The Perpetual Guest by Barry Schwabsky

The Perpetual Guest by Barry Schwabsky

Author:Barry Schwabsky
Language: eng
Format: epub, mobi
Publisher: Verso Books


III

Old Vagabond

20

Old Vagabond: Paul Gauguin

The Italian conceptual artist Alighiero Boetti, as his onetime protégé Francesco Clemente recalled, “considered that there was a big difference between people who moved north towards power, order, and control, and people who moved south, away from them.” Boetti himself had moved from Turin, in Italy’s industrial north, down to Rome, and then, for a while, to Kabul, Afghanistan. But, historically, this southward vector has rarely been the one chosen by artists, whose profession magnetically draws them toward courts and capitals, patrons and potentates. Paul Gauguin was one of the first to take the opposite route, and he remains the most emblematic and radical of those who’ve tried to flee the world’s metropolitan centers, submitting without resistance to what Charles Baudelaire had once diagnosed in his poem “Le Voyage” as the “Singulière fortune où le but se déplace, Et n’étant nulle part, peut être n’importe où,” or, to turn French verse into English prose, the “singular fate of having a goal that keeps shifting, and being nowhere, might be anywhere.”

The story is well enough known: Gauguin, grandson of a pioneer of socialist feminism, Flora Tristan, was born in Paris in the revolutionary year of 1848; he spent part of his childhood in Peru (where his grandmother had roots) and part in France, before spending much of his young manhood at sea as a merchant marine and then a naval sailor. He liked to think of his Peruvian forebears as Indians. “As you can see,” he would later explain, “my life has always been very restless and uneven. In me, a great many mixtures. Coarse sailor. So be it. But there is also blue blood, or, to put it better, two kinds of blood, two races.” Eventually, back in Paris, he became a stockbroker—and a successful one—but also a Sunday painter who was soon accomplished enough for his works to be accepted by the Salon; during this period he also began buying works by the most advanced painters of the time, among them Camille Pissarro, Paul Cézanne, and Edgar Degas.

The crash of 1882 brought matters to a head. Gauguin abandoned the world of finance, now in tatters, for the full-time pursuit of art. His Danish wife, Mette, who hadn’t bargained on having an artist for a husband, collected their five children and returned to Copenhagen.
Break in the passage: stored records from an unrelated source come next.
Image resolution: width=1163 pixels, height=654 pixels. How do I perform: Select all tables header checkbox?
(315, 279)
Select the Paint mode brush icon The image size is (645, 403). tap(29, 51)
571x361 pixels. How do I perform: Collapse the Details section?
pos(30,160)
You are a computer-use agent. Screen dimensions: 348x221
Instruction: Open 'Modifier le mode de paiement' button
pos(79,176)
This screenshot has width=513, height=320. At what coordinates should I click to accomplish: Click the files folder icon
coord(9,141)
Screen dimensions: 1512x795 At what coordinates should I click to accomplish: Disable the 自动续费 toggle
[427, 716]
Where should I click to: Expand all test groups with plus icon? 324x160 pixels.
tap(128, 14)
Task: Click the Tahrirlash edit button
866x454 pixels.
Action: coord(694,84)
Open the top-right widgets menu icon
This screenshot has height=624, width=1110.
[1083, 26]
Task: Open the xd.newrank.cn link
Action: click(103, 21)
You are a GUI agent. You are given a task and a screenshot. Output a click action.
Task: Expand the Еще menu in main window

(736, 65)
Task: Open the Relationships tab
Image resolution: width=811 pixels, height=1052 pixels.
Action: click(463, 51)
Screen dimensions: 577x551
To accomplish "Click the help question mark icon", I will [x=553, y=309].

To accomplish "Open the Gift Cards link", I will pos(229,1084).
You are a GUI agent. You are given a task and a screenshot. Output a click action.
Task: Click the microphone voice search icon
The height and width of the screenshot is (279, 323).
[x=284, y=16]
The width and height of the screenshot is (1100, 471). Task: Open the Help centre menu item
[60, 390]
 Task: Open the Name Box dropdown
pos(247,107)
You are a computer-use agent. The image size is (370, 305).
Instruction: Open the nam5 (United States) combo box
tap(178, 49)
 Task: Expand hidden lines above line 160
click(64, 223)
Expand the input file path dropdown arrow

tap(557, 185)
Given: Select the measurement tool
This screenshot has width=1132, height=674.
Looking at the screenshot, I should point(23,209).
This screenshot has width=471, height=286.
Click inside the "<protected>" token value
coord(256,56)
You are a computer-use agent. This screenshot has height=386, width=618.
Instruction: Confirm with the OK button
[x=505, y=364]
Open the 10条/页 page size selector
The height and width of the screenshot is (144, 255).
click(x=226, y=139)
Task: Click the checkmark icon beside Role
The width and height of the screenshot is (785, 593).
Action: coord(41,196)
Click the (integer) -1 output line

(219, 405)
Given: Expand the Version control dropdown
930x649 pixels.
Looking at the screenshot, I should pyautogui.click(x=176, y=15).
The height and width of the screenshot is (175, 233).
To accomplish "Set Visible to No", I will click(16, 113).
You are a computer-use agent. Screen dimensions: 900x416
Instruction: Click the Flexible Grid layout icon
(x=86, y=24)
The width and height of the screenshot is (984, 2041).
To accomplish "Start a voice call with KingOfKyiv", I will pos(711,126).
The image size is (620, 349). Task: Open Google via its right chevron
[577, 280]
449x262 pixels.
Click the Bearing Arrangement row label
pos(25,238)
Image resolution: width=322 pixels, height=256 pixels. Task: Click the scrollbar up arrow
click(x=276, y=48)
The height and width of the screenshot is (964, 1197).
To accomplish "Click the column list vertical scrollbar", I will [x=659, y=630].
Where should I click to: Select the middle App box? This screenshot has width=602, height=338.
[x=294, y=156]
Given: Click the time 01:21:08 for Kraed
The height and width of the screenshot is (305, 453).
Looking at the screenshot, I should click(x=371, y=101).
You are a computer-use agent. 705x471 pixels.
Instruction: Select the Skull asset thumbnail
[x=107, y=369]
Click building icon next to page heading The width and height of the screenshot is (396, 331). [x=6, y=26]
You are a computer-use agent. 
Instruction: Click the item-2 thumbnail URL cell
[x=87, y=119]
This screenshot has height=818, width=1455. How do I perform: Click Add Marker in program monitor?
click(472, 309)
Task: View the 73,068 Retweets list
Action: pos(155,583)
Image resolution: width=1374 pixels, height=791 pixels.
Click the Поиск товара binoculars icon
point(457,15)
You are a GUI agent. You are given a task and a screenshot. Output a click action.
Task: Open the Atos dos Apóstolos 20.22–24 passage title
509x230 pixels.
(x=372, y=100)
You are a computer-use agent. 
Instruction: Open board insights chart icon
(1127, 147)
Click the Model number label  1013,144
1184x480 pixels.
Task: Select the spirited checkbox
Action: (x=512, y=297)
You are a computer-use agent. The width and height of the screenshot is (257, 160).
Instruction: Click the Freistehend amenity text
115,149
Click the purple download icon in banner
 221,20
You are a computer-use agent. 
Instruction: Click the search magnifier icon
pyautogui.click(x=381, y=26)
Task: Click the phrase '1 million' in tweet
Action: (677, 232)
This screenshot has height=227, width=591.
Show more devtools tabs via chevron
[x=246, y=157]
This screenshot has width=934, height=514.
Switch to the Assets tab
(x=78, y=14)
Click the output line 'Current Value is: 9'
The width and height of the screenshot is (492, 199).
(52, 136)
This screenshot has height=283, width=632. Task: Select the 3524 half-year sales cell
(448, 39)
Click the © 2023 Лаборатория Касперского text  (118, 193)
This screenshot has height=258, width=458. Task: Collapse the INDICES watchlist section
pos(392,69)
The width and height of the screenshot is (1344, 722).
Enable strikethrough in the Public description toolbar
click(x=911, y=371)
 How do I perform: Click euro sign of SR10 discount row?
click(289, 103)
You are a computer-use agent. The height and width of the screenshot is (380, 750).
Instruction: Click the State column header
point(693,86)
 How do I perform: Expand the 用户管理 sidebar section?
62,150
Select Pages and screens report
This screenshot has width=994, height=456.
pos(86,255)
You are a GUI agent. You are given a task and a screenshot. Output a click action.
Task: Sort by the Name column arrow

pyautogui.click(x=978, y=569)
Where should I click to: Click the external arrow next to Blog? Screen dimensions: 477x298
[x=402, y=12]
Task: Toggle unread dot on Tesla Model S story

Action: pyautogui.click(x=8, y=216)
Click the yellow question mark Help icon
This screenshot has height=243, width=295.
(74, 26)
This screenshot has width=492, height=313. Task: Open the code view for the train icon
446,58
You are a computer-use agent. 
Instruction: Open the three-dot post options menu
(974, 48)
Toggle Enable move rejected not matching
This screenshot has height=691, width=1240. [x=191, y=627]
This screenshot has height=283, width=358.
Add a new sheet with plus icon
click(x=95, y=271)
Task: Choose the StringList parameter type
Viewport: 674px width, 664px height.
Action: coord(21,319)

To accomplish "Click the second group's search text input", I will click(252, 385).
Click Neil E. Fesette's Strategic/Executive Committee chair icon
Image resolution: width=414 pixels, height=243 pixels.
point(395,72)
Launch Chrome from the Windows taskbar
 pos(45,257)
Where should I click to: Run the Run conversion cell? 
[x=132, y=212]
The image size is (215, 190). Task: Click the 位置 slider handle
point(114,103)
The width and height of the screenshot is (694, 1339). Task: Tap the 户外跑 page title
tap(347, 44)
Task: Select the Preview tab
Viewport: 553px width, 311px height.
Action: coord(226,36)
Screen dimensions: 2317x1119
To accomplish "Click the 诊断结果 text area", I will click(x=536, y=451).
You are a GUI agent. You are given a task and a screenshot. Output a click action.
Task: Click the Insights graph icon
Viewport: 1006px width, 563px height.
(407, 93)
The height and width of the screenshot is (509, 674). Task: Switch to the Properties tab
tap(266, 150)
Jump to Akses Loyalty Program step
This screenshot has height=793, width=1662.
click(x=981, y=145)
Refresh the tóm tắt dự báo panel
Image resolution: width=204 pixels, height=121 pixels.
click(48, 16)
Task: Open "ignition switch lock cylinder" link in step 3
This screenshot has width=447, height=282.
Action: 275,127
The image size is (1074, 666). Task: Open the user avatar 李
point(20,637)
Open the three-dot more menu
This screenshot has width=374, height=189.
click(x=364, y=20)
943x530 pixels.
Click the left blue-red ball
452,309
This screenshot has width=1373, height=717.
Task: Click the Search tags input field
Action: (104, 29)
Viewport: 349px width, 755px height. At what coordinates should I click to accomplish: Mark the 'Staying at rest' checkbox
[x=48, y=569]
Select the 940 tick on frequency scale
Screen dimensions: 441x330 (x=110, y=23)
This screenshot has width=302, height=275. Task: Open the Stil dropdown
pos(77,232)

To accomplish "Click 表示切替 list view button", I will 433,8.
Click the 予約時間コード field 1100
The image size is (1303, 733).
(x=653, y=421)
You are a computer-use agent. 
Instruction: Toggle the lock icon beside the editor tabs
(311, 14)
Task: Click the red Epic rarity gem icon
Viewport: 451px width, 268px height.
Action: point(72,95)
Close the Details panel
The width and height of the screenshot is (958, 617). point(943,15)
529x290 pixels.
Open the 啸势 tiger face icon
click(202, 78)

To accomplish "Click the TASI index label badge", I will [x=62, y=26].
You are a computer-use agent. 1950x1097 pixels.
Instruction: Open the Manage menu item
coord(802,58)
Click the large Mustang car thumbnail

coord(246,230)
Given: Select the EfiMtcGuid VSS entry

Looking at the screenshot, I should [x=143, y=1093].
After a few months Gauguin followed her there, attempting to re-establish himself in business; but it took less than a year of that life to persuade him to return to France without Mette, though he kept in touch with her as a confidante for many years thereafter, addressing her, as he admitted, with “an adoration often full of bitterness.” Finding Paris too expensive, he moved to Pont-Aven in Brittany, where his magnetic personality and pursuit of artistic independence helped make him chef-d’école to a group of young experimental painters. He became enamored of the landscape, saying, “I find a certain wildness and primitiveness here. When my clogs resound on this granite soil, I hear the dull, matte, powerful tone I am looking for in my painting.